He had talked about that day before, but he had never told anybody the bit about the pork. When Cersei had the boar that had mortally wounded Robert roasted with apples and mushrooms he had almost gagged at the sight and smell of it. Ah, thank the Seven for the wine that day! But Jamie had also endured it in part because at that time he had stupidly dreamed that Robert's death would make his life simpler and easier. After all, the biggest impediment to his relationship with Cersei — her husband — had just died. How wrong he was about that; how gravely he had misjudged Cersei's hunger for power.

A discrete clearing of the throat brought him back to the present. He noticed that Loras had thoughtfully sliced his meat into bite sized portions without being asked. Pleased, Jamie nodded, indicating that Loras should pour another glass.

After several bites had been taken in silence, Jamie asked, "What's it like to be a third son?"

Loras started a bit at the question.

"Not what you thought I was going to say?"

A hint of a smile. "No."

"Well, then, perhaps I should ask what it's like to grow up in a happy family."

Those strange honey-brown eyes clouded a bit. "It doesn't guarantee that you'll find happiness," Loras replied hesitantly. "In some ways it makes certain ... things ... worse."

"How so?"

Loras took a long swallow of wine and carefully placed the goblet on the table before speaking. "Love. Regard." He pushed his peas around on the plate with his fork. "Once you have known these things, you do not want to risk the loss. It is a kind of death to have your father or your mother turn reproachful eyes upon you when their opinion of you, their regard for you, actually matters. It is no common scorn. It is a risk you do not willingly take."

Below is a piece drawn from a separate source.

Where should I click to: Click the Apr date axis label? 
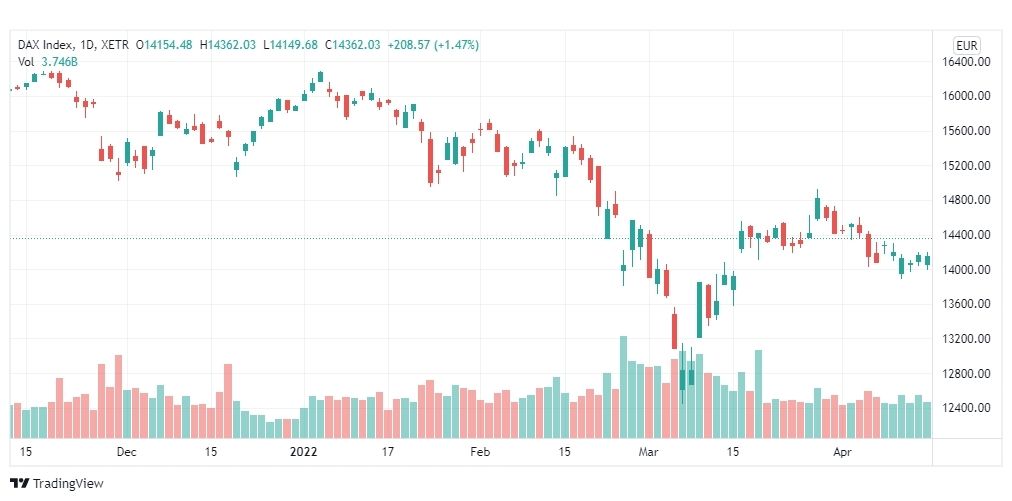click(x=842, y=452)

Something Jamie had not considered. He knew scorn well enough. But love for his father? Bah. Men feared the late Tywin Lannister, but no one loved him. After his mother died birthing Tyrion, Jaime could not recall seeing his father smile, much less have a kind word. And Cersei ... her affections for him had always been mixed with a bit of scorn; resentment that she was the woman, not he. Love? He had once thought his all consuming need for Cersei love, but now? He had changed. Cersei had not. Therein lay the source of the strain. "And being a third son?" he asked before the silence had grown too long.

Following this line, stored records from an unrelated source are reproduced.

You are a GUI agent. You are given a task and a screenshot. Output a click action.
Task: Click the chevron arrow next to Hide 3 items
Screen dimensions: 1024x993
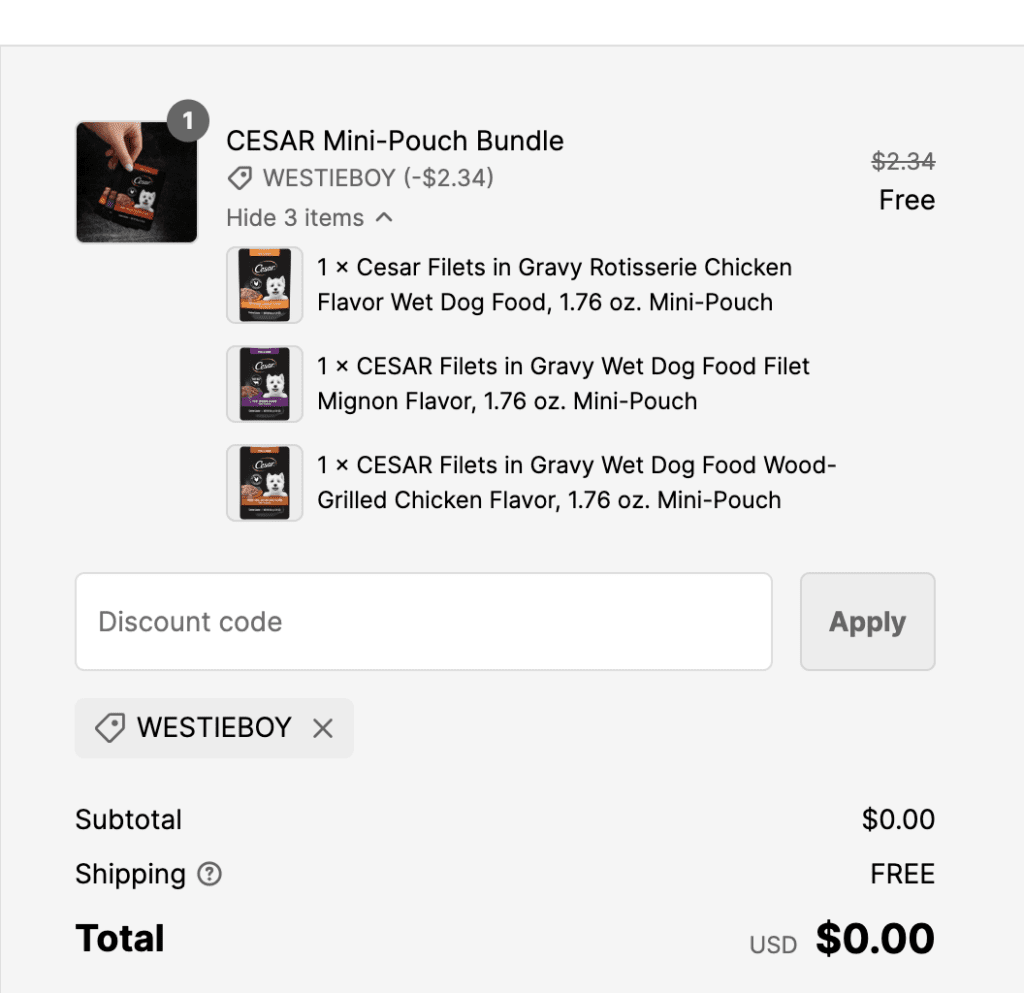(x=384, y=217)
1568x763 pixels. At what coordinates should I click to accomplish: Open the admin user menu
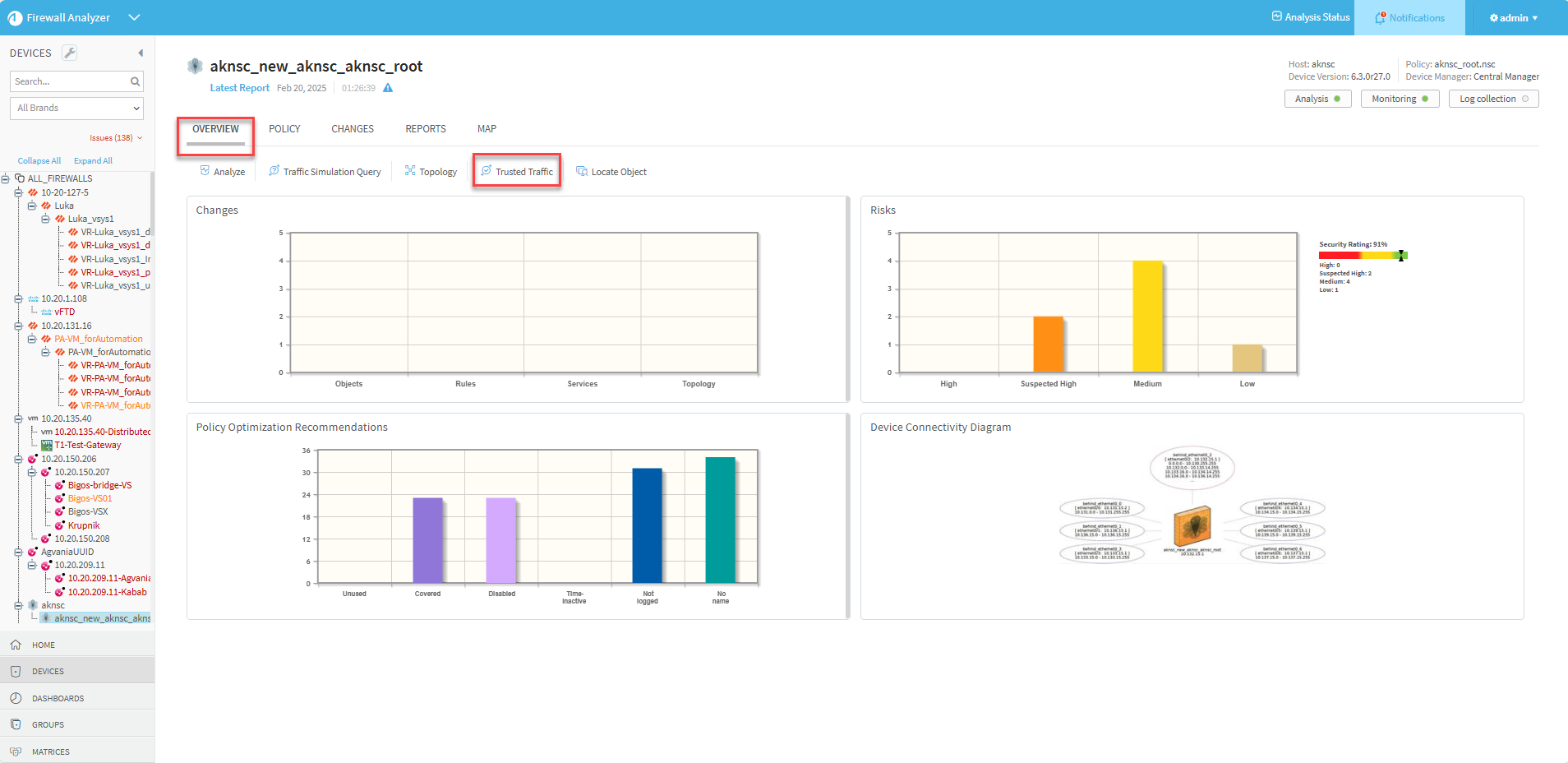pos(1513,18)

Loras sighed and leaned back in his chair. "I don't know," he said after a moment. "I was always my father's favorite son. Willas he had duties towards. Willas is his heir, though my father is always a bit sad about him. Even though he's a good man, brave in his own way, Willas will never ride into battle or even onto a tourney field. But still, father knows the value of having a steady man who is good with books and the law as his heir, and he knows his duty." His eyes flicked up in thought. "Yet, even before Willas became a cripple, I think Father liked me best.

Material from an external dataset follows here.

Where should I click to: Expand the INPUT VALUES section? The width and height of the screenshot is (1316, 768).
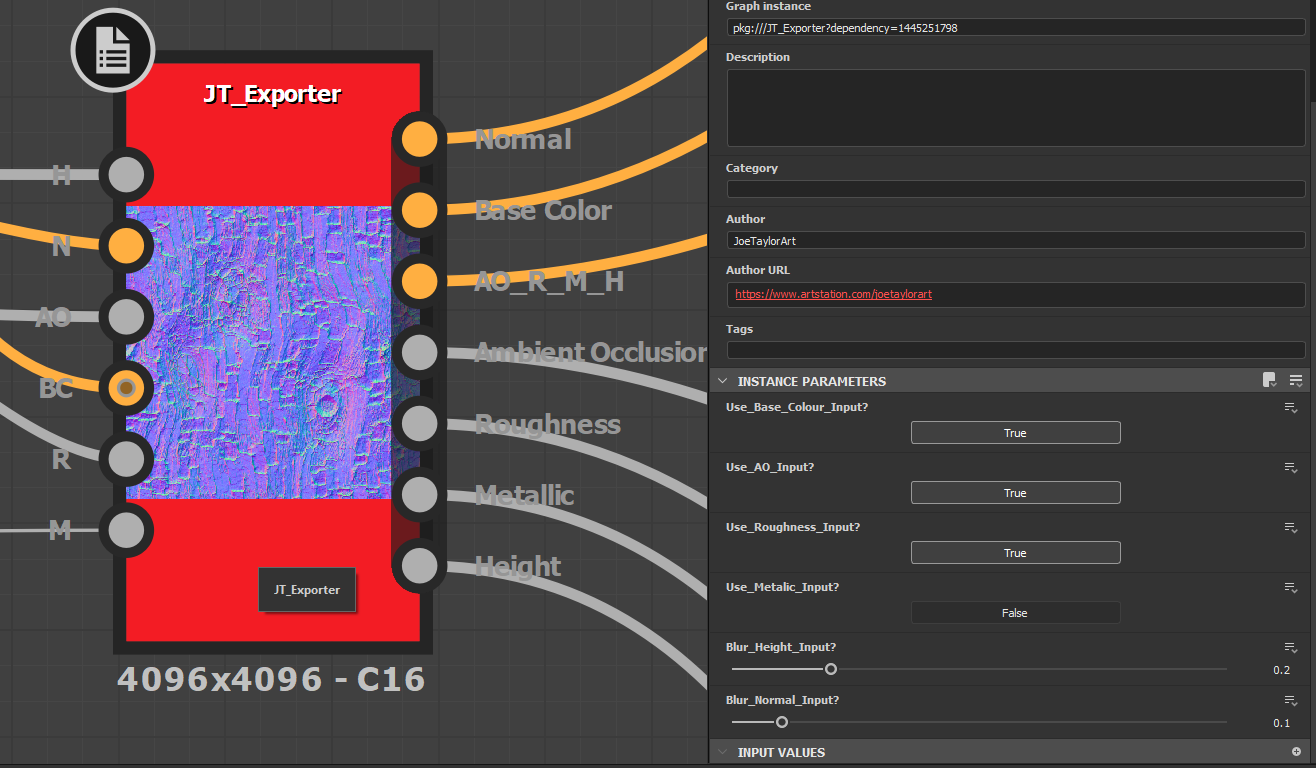721,752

"Garlan he also had duties toward. Garlan must become Highgarden's next general and make an advantageous marriage since Willas cannot ride in battle and fathers aren't exactly lining their daughters up for him. So father trained him thus. Battle strategy, the big picture, how to give counsel to Willas, how to command the lords under him, how to choose the right sort of wife.

"But what duties does a man have toward his third son?" Loras smiled and swept his arms open. "None. He may neglect or cultivate him as he wishes. I will admit that I was a bright little boy, eager and quick to learn anything my father would teach me. He didn't have to teach me accounts or diplomacy or try to arrange an advantageous marriage for me. Me he could teach what ever he liked, and Mace Tyrell always did like fighting in a melee best. The fact that I took naturally to lance and horse, sword and bow, was only an added joy to him."

"And the clothes, the courtly airs? Chivalry in all its flower?" Jamie smirked.

"I have a mother and sisters." Loras's eyes narrowed a bit.

Amongst your other teachers, Jaime thought dryly. Renly Baratheon had always liked the pageantry and showiness of court life. "And it never bothered you that crippled, bookish Willas gets the lion's share of the estate?"

"No. Let him have the headaches that come with it. I have always had to earn my way in the world. Father never let me forget that. I had my sword and my wits. And, frankly, given my ... personality ... it is best I am not expected to marry and produce an heir. So, unlike you, my father had no cause to beat me for joining the Kingsguard. Nothing of great importance has ever been expected of me."

"Except making the name Tyrell look good," Jaime smiled. "How different your childhood was from mine, Ser Loras. How ironic that we should end up so alike." He enjoyed the way the proud young man stiffened at that. Good. Loras mustn't forget that he was equally mired in the shit. Less blood (and less guilt) on his hands didn't absolve him.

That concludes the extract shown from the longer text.